Pedant time: That actually wouldn’t kill any process that’s already loaded in memory and running. Unless the process attempts to access something else from the filesystem and crashes.
It's easy. Just open up a terminal and type
kill $PID
(Replace the $PID with the process id of the process) if you don't know the process id you can do
killall process_name
If these don't work you can add a -9
to banish them and give them no chance to resist
With suicide, you have a chance to get your affairs in order. kill -9 $$
is hiring an assassin to kill you and not tell you when it will happen. It happens suddenly without warning.
You can do
ps aux | grep -i <part of process name>
and the PID is in the second column of the output. However for this use case I recommend a process manager like htop or btop
You probably want to get on the habit of using pkill instead of killall in case you're ever on a different system. You could have a surprise.
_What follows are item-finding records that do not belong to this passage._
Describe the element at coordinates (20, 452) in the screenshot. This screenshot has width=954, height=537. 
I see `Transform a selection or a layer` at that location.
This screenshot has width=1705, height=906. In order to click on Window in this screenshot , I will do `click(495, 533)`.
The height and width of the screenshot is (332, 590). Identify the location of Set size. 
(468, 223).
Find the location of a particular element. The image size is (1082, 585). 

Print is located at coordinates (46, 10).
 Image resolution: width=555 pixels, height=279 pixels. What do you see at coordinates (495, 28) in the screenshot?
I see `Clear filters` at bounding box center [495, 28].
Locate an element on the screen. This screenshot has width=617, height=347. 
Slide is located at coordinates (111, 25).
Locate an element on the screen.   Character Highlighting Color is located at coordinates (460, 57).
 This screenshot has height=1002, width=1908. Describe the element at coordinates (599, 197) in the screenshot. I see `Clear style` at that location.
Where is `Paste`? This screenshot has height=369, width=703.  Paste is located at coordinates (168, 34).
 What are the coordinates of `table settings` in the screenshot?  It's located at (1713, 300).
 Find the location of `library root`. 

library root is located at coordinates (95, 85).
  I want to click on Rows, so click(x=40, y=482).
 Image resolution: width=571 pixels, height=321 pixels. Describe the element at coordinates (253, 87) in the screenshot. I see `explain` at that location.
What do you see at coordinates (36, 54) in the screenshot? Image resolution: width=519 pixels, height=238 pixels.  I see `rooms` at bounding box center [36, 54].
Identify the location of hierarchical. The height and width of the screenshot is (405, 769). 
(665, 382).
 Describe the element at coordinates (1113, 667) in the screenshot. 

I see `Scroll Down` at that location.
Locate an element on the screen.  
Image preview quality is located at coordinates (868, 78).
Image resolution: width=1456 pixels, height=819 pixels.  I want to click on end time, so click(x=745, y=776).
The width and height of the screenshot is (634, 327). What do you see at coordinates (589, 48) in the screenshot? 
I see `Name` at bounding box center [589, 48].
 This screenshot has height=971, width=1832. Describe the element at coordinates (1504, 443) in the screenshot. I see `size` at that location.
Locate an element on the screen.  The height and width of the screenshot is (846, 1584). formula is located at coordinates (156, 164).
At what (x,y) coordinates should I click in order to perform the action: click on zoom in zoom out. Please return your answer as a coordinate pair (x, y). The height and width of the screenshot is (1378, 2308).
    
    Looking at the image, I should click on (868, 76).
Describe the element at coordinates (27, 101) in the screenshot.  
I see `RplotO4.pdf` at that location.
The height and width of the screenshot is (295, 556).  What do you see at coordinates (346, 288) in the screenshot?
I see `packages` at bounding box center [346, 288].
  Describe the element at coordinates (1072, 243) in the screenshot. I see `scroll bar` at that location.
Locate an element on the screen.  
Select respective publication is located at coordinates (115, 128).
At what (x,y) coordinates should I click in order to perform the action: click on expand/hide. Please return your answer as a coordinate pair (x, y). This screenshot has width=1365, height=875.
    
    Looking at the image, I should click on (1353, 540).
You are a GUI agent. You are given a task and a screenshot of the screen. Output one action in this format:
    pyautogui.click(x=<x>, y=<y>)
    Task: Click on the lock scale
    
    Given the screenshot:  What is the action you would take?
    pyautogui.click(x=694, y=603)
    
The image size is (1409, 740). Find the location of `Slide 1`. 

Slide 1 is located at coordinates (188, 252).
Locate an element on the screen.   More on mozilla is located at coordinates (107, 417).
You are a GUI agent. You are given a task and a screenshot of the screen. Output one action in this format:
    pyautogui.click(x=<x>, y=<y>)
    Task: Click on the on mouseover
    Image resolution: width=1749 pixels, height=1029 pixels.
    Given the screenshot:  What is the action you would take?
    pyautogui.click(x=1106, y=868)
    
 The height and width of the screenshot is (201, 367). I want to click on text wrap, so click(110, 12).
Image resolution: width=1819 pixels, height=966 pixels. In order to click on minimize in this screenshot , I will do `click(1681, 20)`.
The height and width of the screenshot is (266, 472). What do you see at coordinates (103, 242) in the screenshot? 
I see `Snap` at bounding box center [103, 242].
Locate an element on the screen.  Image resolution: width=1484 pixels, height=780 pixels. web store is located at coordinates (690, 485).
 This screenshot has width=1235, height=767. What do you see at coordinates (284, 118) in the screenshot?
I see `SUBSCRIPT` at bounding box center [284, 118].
I remember that kid! She was friends with that boy named Sue, right? Both of them always hanging out with little Bobby tables?
xkill (assuming GUI and not headless/remote)
xkill lets you click on any X application, at which point it will close the X server connection. In most cases the client application will self-terminate at the loss of the X connection. It's wonderfully straightforward.
True, xkill is super easy to use. Who needs a task manager, if you can just click on the program you want to close.
KWin has this shortcut (Ctrl + Win + Esc) that turns your cursor into a skull that kills the windows you click on
I use the terminal on a daily basis. My job involves writing software for terminals.
Ctrl+Meta+Esc in KDE is still how I kill a misbehaving graphical app.